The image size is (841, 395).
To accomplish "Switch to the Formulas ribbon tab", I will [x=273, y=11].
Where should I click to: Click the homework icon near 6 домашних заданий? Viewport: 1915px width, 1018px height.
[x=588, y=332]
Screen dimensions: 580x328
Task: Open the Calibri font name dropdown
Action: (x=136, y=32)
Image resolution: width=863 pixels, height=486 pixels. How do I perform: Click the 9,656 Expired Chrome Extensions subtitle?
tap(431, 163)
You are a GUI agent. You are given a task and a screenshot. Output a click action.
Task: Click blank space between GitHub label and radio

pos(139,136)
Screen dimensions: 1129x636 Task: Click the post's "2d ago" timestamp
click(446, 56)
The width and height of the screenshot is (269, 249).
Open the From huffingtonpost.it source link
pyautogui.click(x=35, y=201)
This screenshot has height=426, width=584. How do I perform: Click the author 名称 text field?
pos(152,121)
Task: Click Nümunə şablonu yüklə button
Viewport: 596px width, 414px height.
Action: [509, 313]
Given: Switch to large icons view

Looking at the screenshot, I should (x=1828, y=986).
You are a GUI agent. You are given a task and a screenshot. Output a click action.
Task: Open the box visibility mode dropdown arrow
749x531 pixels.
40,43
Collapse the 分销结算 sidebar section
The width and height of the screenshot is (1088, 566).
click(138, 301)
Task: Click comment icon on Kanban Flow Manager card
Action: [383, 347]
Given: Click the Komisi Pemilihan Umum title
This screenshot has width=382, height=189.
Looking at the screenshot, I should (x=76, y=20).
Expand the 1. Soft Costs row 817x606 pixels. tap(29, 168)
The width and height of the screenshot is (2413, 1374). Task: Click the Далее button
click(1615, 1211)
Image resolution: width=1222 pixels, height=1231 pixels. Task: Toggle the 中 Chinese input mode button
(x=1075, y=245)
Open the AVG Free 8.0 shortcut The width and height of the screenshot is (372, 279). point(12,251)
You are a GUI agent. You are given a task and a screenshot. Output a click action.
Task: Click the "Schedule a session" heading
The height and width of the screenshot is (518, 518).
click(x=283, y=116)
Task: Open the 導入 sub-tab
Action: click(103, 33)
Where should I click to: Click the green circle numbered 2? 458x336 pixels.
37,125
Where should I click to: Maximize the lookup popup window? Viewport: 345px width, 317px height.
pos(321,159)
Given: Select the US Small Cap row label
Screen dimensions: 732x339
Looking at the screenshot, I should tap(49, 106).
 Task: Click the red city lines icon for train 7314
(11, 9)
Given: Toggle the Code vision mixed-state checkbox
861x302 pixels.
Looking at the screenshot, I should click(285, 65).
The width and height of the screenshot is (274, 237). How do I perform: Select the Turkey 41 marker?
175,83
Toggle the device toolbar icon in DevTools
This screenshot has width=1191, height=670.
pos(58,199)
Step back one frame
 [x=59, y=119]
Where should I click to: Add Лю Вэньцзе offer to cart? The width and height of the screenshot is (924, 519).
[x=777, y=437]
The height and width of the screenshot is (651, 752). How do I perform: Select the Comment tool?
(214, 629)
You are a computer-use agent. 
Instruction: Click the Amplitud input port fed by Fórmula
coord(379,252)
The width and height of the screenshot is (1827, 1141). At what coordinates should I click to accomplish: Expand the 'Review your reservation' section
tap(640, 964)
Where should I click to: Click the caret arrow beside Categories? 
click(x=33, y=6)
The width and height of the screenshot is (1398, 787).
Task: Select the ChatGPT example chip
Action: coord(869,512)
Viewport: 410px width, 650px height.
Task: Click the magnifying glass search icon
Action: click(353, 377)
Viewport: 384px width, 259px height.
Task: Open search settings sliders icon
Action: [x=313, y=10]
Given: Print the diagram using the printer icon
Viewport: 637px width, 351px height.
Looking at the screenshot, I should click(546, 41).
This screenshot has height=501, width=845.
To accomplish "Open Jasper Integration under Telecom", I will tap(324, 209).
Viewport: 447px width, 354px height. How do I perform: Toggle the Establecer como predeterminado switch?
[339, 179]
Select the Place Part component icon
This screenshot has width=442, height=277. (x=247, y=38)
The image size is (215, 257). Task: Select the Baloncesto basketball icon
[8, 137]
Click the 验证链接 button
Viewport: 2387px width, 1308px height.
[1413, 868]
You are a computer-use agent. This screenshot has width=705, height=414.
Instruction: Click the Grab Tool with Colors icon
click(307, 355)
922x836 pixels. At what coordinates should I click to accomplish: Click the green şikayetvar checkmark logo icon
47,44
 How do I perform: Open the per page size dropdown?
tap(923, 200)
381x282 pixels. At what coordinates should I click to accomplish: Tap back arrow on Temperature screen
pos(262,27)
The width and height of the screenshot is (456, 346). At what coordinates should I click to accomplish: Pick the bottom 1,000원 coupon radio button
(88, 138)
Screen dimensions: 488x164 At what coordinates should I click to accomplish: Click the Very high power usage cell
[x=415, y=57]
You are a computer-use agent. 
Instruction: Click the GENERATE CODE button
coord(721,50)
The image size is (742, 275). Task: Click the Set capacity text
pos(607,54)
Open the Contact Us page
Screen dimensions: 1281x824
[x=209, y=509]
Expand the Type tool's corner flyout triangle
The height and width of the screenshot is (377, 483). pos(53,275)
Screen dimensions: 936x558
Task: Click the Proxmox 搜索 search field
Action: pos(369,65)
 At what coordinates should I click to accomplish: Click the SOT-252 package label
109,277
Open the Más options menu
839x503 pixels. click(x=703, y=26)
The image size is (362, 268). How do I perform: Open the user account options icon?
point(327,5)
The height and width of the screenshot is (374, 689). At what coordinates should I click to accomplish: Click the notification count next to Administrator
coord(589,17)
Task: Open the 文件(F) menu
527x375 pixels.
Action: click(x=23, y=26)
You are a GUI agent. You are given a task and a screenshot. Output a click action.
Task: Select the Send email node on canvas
--------------------------------
- [TASK INSTRUCTIONS]: Pick out every line in the records above that contains the word "green", and copy each of those lines in full.

- [TASK SOLUTION]:
Where should I click to: Click the green circle numbered 2? 458x336 pixels.
922x836 pixels. At what coordinates should I click to accomplish: Click the green şikayetvar checkmark logo icon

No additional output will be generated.